L’industrie aérienne dans le Nord serait en santé, cependant voyager coûte cher.
Nommée par le ministre fédéral des Transport pour conduire une étude sur la restructuration des lignes aériennes, Debra Ward était à Yellowknife, le 10 juin dernier, pour entendre les opinions des septentrionaux sur le sujet. Selon les intervenants, avec deux lignes aériennes et plusieurs plus petites compagnies offrant des services aériens, la compétition n’est certes pas un problème, sauf que les coûts demeurent élevés et les liens avec les grandes villes du Sud demeurent limités.
Selon Peter Archuk, co-propriétaire d’Air Tindi, le problème des coûts élevés du transport aérien est surtout le coût des assurances. « Si je veux assurer mon enfant de 16 ans sur ma voiture, il y a des statistiques qui appuient les coûts qui y sont reliés », a-t-il mentionné, faisant savoir que les statistiques en terme de réclamation d’assurances pour les compagnies aériennes n’appuient pas les coûts élevés qu’il a à payer. M. Archuk paie environ un million de dollars par année pour assurer ses 17 avions.
Au point de vue de la compétition, ce dernier ne se dit pas contre l’idée. Cependant, il ne faudrait pas la créer par simple nécessité. Faisant référence aux récentes créations de Air Jazz et de Air Tango, celui-ci a ironiquement proposé la création, en copropriété par First Air et Canadian North, d’une nouvelle ligne nommée Air Gigue.
En fait, pour plusieurs intervenants de l’aviation et de la politique aux Territoires du Nord-Ouest, le Nord ressort souvent perdant de l’ouverture à la compétition. « Puisqu’il n’y a pas de règle ou de commission, on perd toujours un peu », de faire savoir Peter Neugebauer, directeur du développement économique à la ville de Yellowknife.
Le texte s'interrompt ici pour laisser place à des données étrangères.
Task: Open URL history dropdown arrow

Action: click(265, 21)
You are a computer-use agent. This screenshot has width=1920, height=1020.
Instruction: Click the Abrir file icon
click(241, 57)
Tout comme d’autres intervenants, celui-ci craint les compagnies aériennes qui établiraient des liens vers le Sud pour une courte période de temps, mais qui causeraient du dommage aux deux compagnies offrant déjà le service.
Quant à la déréglementation des services aériens, les opinions sont partagées. Certaines personnes voudraient un retour de l’implication fédérale ou un statut particulier pour le Nord. Cependant, même dans le Sud, les situations varient d’une région canadienne à l’autre, de faire savoir Debra Ward. « Sur la Côte-Nord, au Québec, il n’y a pas de service du tout. Dans les Maritimes, ou sur l’Île de Vancouver, la situation est encore différente », cite-t-elle en exemple.
Pour le sous-ministre aux Transports, Peter Vician, dans le Nord, les voyages aériens « ne sont pas un luxe, mais une nécessité ». Ce dernier a profité de l’occasion qui lui était offerte pour dénoncer le financement au prorata des infrastructures aéroportuaires. « Nous avons une bonne relation avec NAV Canada, mais nous composons avec un processus de déficit, spécialement,dans les petits aéroports », a-t-il mentionné. NAV Canada est l’organisme sans but lucratif chargé, par le gouvernement fédéral, de gérer le système de transport aérien au Canada. Parmi ses mandats, NAV Canada doit fournir et entretenir des systèmes d’approches électroniques. Quant à l’entretien des infrastructure aéroportuaires, il revient, dans plusieurs cas, au gouvernement territorial.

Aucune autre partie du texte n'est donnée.